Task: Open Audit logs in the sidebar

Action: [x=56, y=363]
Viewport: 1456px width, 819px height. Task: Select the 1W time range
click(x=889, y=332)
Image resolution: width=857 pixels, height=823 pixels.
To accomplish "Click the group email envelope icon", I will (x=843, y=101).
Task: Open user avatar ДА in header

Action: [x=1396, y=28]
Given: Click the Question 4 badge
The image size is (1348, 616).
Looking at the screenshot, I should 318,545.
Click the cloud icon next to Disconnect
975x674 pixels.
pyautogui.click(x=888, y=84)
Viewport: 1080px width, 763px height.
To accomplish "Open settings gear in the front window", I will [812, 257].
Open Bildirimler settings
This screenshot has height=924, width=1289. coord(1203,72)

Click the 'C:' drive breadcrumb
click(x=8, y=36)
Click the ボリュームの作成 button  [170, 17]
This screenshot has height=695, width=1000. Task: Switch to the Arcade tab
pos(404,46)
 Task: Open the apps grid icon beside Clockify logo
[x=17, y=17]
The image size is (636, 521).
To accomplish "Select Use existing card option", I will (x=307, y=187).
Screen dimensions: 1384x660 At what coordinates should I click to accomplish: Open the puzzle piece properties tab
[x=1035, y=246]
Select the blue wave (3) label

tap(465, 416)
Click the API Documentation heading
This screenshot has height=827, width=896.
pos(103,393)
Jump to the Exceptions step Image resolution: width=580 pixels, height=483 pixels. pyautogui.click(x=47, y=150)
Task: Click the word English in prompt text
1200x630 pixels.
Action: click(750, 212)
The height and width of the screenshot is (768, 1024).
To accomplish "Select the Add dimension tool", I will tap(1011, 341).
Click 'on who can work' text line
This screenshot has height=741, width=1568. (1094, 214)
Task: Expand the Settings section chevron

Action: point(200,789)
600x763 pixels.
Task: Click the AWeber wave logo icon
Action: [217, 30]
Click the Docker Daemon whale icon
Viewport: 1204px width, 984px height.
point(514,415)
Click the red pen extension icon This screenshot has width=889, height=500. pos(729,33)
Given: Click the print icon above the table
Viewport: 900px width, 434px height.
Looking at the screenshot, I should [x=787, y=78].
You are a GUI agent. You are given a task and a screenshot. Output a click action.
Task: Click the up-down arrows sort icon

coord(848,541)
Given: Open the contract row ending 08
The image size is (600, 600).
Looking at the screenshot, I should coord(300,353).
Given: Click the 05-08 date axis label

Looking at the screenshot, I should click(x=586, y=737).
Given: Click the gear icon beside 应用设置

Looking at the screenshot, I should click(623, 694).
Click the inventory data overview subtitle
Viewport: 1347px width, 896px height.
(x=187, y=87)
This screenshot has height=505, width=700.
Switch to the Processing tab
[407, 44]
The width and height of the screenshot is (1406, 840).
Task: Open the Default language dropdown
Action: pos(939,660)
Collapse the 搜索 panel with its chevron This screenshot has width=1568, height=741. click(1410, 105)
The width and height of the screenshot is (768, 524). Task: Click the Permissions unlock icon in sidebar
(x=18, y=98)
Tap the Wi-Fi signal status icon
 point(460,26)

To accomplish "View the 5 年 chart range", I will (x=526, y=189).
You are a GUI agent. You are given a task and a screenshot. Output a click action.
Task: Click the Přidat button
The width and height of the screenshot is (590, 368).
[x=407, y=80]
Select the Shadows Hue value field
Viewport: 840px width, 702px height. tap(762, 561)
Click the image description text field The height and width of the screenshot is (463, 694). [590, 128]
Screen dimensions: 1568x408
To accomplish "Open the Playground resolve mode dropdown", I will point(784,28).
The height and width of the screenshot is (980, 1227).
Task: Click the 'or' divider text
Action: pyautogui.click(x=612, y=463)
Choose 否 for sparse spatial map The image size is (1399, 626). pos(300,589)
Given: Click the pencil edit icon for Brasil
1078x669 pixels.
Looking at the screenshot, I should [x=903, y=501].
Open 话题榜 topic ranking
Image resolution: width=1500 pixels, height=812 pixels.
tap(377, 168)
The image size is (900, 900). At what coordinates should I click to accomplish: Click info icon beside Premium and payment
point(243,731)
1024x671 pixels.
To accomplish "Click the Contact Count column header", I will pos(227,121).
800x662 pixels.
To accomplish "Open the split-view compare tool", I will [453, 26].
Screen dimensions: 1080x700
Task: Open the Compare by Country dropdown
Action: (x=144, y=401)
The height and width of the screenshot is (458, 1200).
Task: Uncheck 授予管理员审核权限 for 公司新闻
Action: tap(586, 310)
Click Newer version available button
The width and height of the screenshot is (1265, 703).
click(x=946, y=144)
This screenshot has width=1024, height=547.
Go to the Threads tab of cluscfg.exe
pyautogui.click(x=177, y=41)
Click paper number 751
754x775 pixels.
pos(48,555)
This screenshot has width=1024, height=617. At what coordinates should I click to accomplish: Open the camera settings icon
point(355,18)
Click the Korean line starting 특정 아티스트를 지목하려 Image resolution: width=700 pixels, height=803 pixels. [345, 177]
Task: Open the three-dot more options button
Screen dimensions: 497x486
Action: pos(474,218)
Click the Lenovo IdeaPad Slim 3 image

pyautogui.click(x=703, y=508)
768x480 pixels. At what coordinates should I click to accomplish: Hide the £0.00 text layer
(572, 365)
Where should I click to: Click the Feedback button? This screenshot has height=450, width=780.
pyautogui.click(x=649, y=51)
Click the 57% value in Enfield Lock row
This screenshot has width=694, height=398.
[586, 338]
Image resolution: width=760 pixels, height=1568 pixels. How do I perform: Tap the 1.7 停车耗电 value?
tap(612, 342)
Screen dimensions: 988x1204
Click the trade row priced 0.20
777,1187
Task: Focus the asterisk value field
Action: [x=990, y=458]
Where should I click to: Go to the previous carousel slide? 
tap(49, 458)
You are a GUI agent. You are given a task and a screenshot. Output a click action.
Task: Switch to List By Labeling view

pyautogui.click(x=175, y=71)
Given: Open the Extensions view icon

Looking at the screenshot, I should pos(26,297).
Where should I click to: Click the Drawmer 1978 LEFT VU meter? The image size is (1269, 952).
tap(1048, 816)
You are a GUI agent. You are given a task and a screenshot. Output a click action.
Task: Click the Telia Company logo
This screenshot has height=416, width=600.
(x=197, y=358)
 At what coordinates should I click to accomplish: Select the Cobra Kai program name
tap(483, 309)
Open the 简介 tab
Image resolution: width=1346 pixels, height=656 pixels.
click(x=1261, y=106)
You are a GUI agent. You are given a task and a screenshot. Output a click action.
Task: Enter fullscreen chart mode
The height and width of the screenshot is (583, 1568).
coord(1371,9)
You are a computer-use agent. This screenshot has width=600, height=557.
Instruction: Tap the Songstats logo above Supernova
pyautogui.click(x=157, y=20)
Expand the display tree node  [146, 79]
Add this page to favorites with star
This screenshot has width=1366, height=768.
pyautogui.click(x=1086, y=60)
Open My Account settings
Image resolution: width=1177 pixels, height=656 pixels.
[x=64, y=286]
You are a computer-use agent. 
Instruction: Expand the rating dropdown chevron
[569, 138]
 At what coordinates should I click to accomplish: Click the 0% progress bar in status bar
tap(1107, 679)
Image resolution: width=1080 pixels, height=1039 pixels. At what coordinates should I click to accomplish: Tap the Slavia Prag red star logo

* * * * * * *

Work order: Every line above that holds the word "chart" needs to be copied.

Answer section:
To accomplish "View the 5 年 chart range", I will (x=526, y=189).
Task: Enter fullscreen chart mode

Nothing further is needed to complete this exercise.